Was ist das Endergebnis?
Trotz der Tatsache, dass es kleiner sein wird, wird sich die Kopie der Erde nicht viel vom Original unterscheiden: Temperatur und Schwerkraft, ähnlich denen der Erde, werden es den Menschen ermöglichen, sich schnell daran zu gewöhnen.
Dennoch gibt es einen wichtigen Unterschied.Unsere künstliche Welt bedarf einer aktiven Wartung – von der Planetenumgebung bis hin zu den Parametern unserer Umlaufbahn. Es gibt derzeit vieles, was wir über das Universum nicht wissen. Und wir können nur vermuten, wie darin ein neuer Planet entstehen wird. An diesem Punkt ist es möglicherweise einfacher, die bestehende Welt zu erhalten, als eine völlig neue Welt aufzubauen.
weiter lesen
Physiker haben ein Analogon eines Schwarzen Lochs erstellt und Hawkings Theorie bestätigt. Wohin führt es?

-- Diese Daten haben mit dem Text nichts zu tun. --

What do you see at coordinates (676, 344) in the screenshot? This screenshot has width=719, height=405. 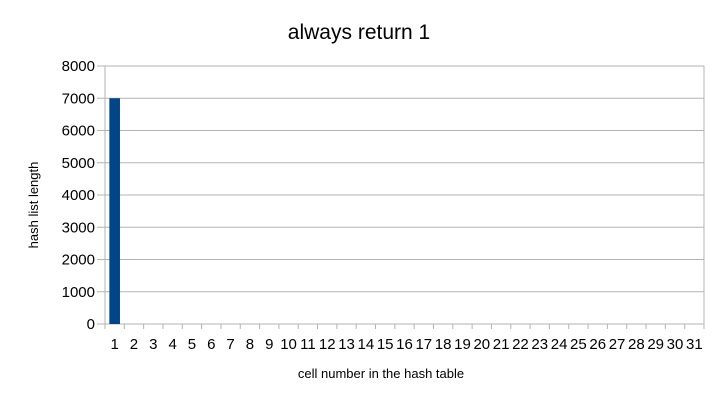 I see `x-tick-label: 30` at bounding box center [676, 344].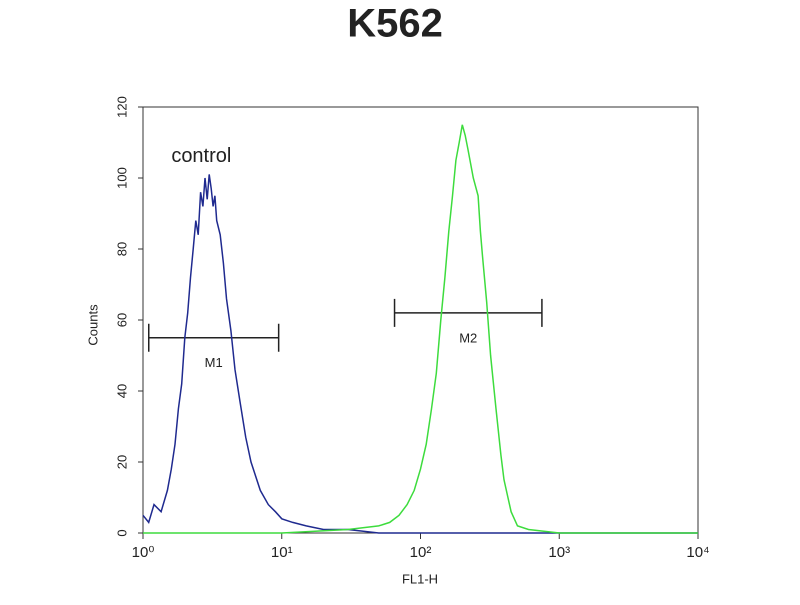 This screenshot has height=605, width=800. I want to click on x-tick-label: 10¹, so click(282, 552). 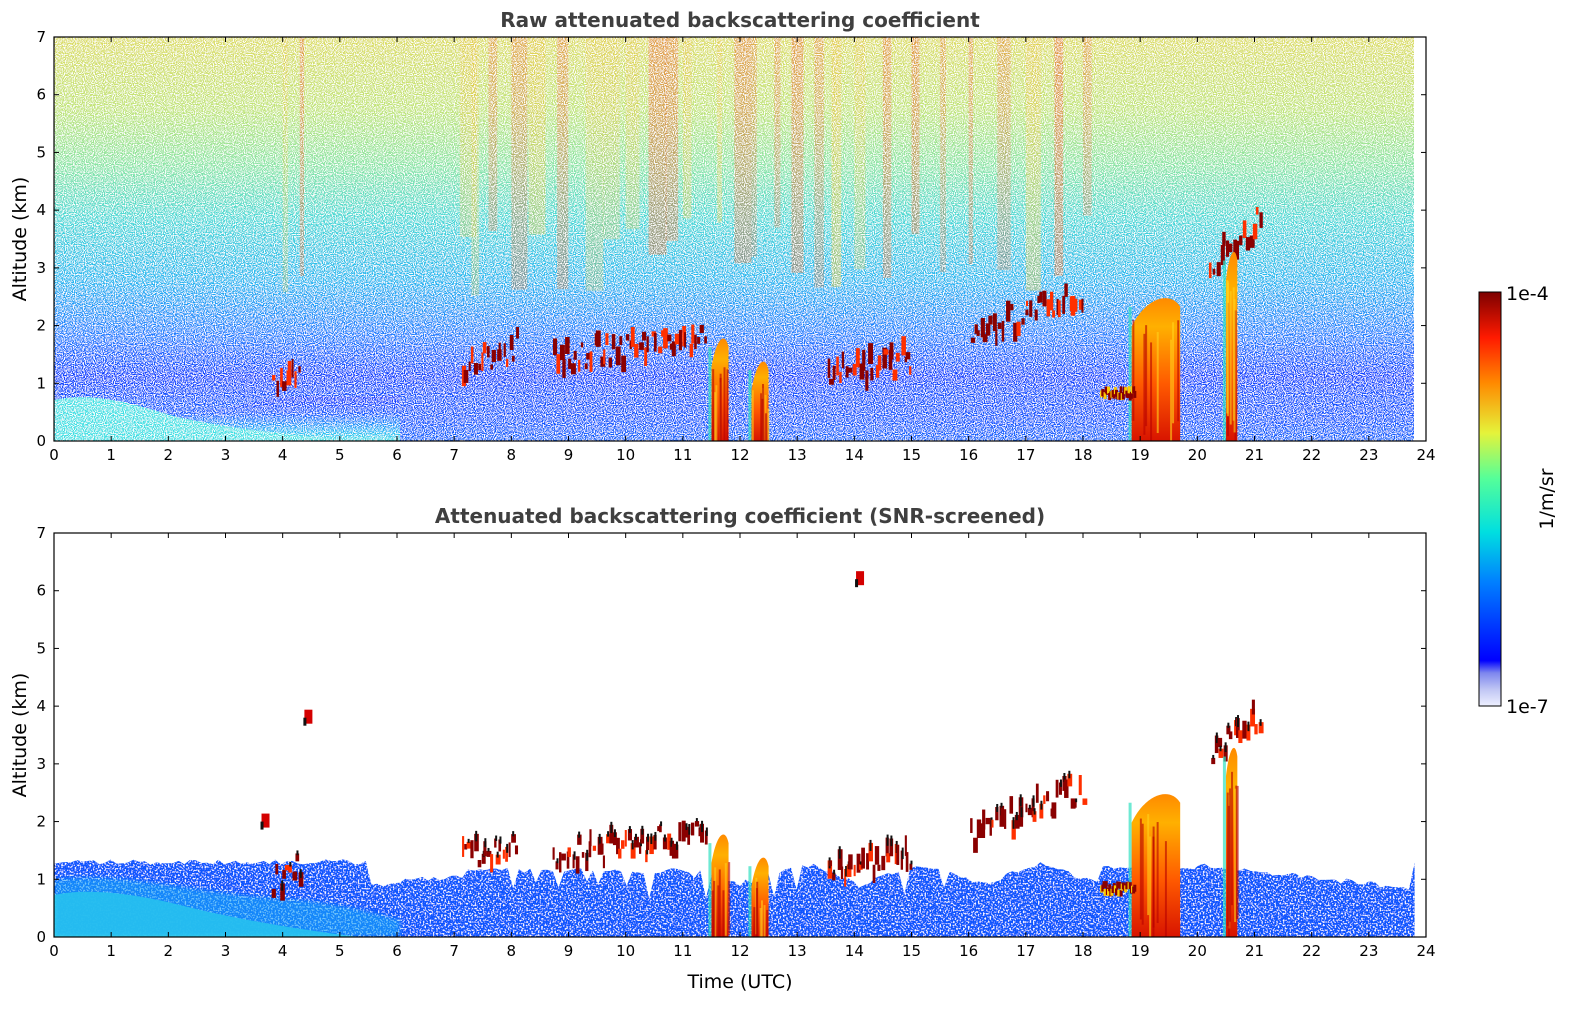 I want to click on x-tick-label: 17, so click(x=1026, y=455).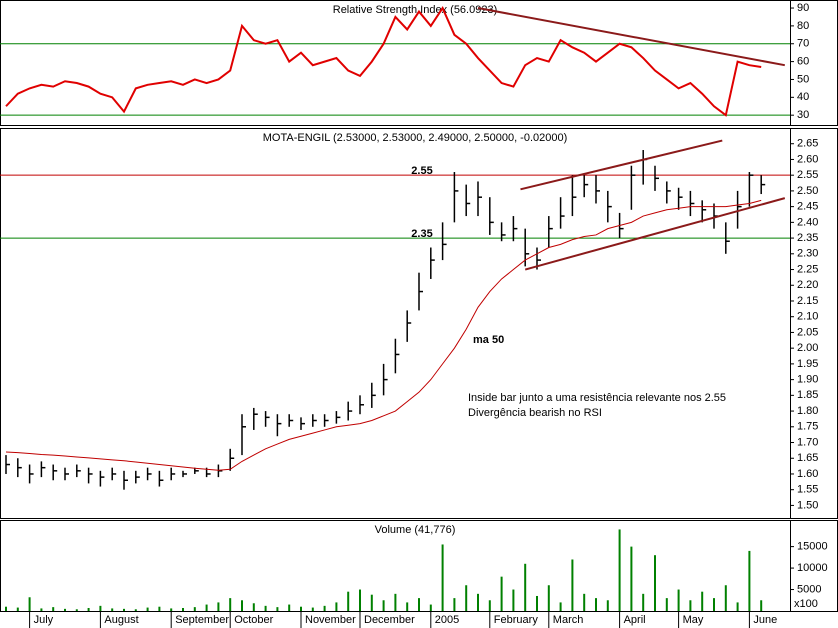 The height and width of the screenshot is (628, 838). What do you see at coordinates (812, 547) in the screenshot?
I see `y-tick-label: 15000` at bounding box center [812, 547].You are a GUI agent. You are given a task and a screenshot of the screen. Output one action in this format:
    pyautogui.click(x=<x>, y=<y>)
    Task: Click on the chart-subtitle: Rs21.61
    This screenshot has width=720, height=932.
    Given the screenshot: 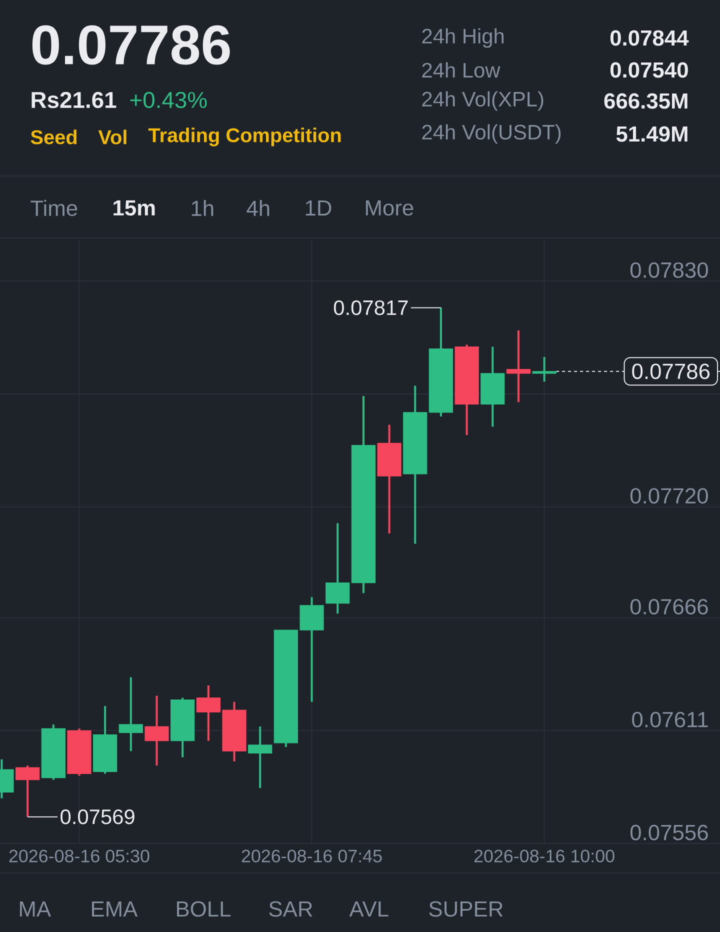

Uranus hat den Status des seltsamsten Planeten im Sonnensystem erhalten. Warum?
Das wissenschaftliche SuperCam-Instrument von Perseverance Rover sendet erste Ergebnisse an die Erde
Todesstern (engl.Todesstern) ist eine fiktive Kampfraumstation - eine Astrostruktur aus dem Star Wars-Universum. Ausgestattet mit superstarken Energielaserwaffen von extrem zerstörerischer Kraft, die ganze Planeten zerstören können.
Zilon ist eine Marke für eine Reihe vonwärmehärtbare Flüssigkristall-Polyoxazole. Dieses Kunstharzmaterial wurde in den 1980er Jahren von SRI International erfunden und entwickelt und wird von der Toyobo Corporation hergestellt. Im Allgemeinen wird die Faser als PBO bezeichnet. Zylon hat eine hohe Zugfestigkeit, 1,6-mal höher als die von Kevlar. Außerdem ist Zylon härter als Stahl.